Oggi questa istituzione si impegna a sostenere la formazione, la solidarietà, la ricerca, l'impresa responsabile, in Piemonte e non solo. E' per ora, una realtà di famiglia «ma in futuro prevediamo una compresenza tra membri della famiglia e dipendenti esterni». Il ruolo chiave di vicepresidente spetta a Cristina Di Bari, nipote dell'ingegnere e ispiratrice di molti progetti. A fine maggio la Fondazione ha assegnato il premio Cottino Applico per l'oftalmologia (II edizione). 100.000 euro consentiranno a un professore salernitano, Alfonso Iovieno, di trasformare in impresa la sua ricerca. L'idea consiste in un dispositivo che potrebbe rendere più semplici e sicuri i trapianti corneali. Nell'edizione 2014 il premio era andato alla startup D-Eye, col suo metodo per effettuare esami della retina a distanza, attraverso un comune smartphone. Un progetto del genere potrebbe portare grandi benefici, soprattutto nei Paesi in via di sviluppo, dove le tecnologie biomediche sono quanto mai rare. «Avendo un nipote oftalmologo, mi è parso naturale iniziare da questa branca, ma in futuro il nostro interesse potrebbe estendersi anche ad altri aspetti della ricerca medica».

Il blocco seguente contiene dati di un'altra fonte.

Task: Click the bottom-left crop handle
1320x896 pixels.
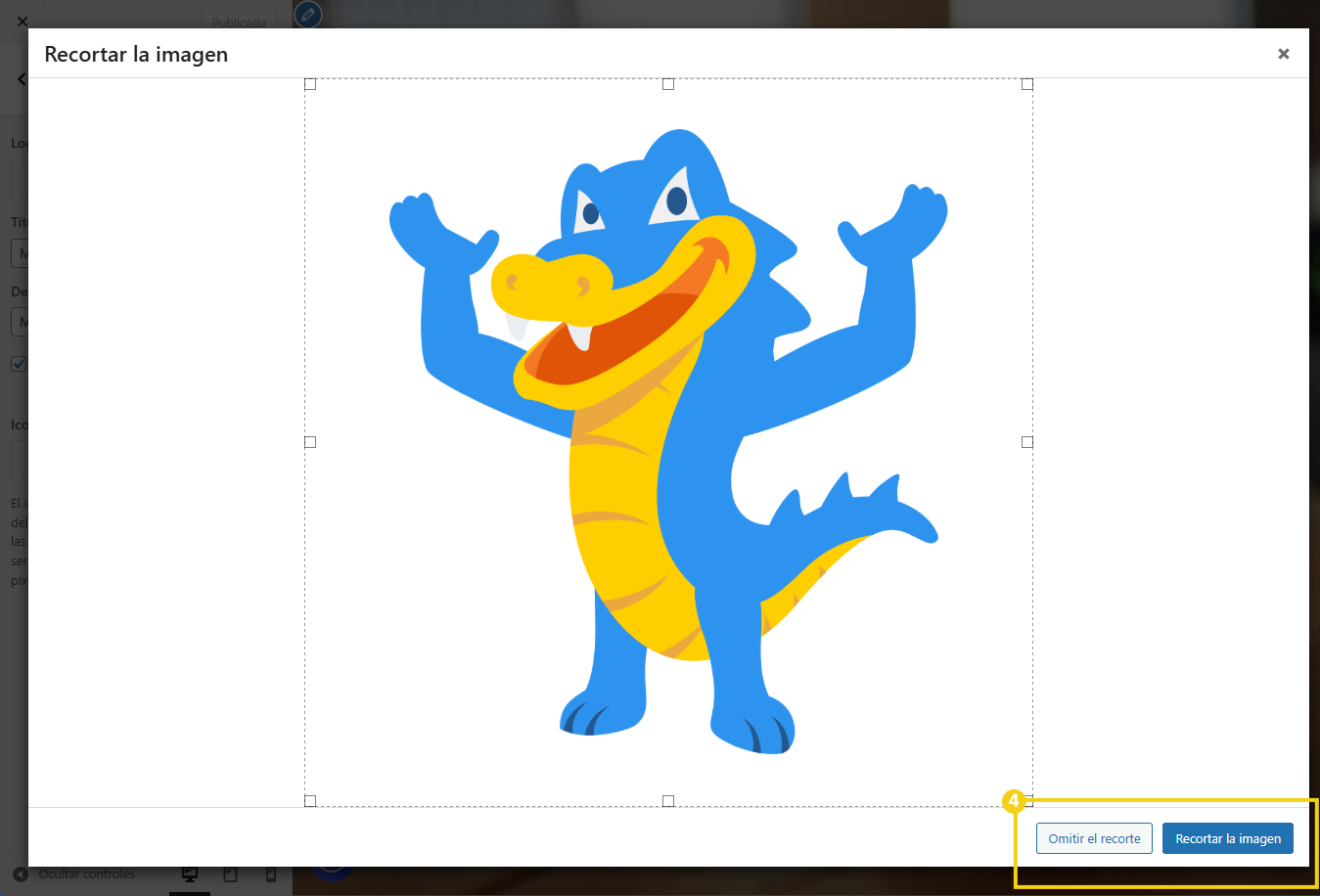Action: click(310, 801)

Non solo. Recentemente, con uno stanziamento di ben 500.000 Euro, la Fondazione ha sostenuto la ristrutturazione di un oratorio salesiano ai piedi della collina torinese, non distante dai luoghi in cui don Bosco iniziò la sua opera. Dove fino a due anni fa c'era solo un tendone, oggi c'è un salone polifunzionale, accogliente e attrezzato al meglio per ospitare attività diverse: doposcuola, sport, musica, teatro, oltre, naturalmente, alle celebrazioni liturgiche e agli incontri di preghiera. Anche l'area intorno, a cominciare dal campo di calcetto, è stata completamente risistemata. Per l'associazione Onda Giovane Salus, che fa della sfida educativa la sua ragion d'essere, poter contare su spazi adeguati è essenziale. «Ho incontrato personalmente i ragazzi dell'oratorio» racconta l'ingegnere. «Vedere la loro gioia e la loro vitalità per me è stato fondamentale. Credo che oggi ci siano molti giovani capaci e motivati. Il problema è che spesso questi talenti non vengono impiegati a dovere e non trovano sbocchi professionali idonei».
E guardando al futuro (ma prima di ancora, con pragmatismo tutto sabaudo, al presente) Giovanni Cottino pensa di avere ancora molto da fare. «Credo sia mio dovere aiutare in qualche modo le popolazioni colpite dal terremoto nel centro Italia». Per i dettagli è ancora presto, «ma con la Fondazione stiamo lavorando per assicurare il nostro sostegno ad alcuni progetti di ricostruzione».